▶

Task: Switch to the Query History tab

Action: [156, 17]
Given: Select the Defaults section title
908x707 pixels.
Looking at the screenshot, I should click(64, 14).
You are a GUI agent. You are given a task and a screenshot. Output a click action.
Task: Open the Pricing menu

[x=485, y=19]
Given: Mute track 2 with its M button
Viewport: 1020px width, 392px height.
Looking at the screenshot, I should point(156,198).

◀
▶

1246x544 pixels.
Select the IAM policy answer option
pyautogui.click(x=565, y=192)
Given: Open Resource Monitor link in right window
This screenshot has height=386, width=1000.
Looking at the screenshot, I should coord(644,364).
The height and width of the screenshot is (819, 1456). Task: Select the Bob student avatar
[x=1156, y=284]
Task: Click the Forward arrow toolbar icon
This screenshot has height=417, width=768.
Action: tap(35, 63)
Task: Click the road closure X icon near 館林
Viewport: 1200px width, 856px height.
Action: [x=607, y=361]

◀

### What is required
Those lines of the records that contain the string "icon" should be identified and copied.

### Task solution
Task: Click the Forward arrow toolbar icon
Task: Click the road closure X icon near 館林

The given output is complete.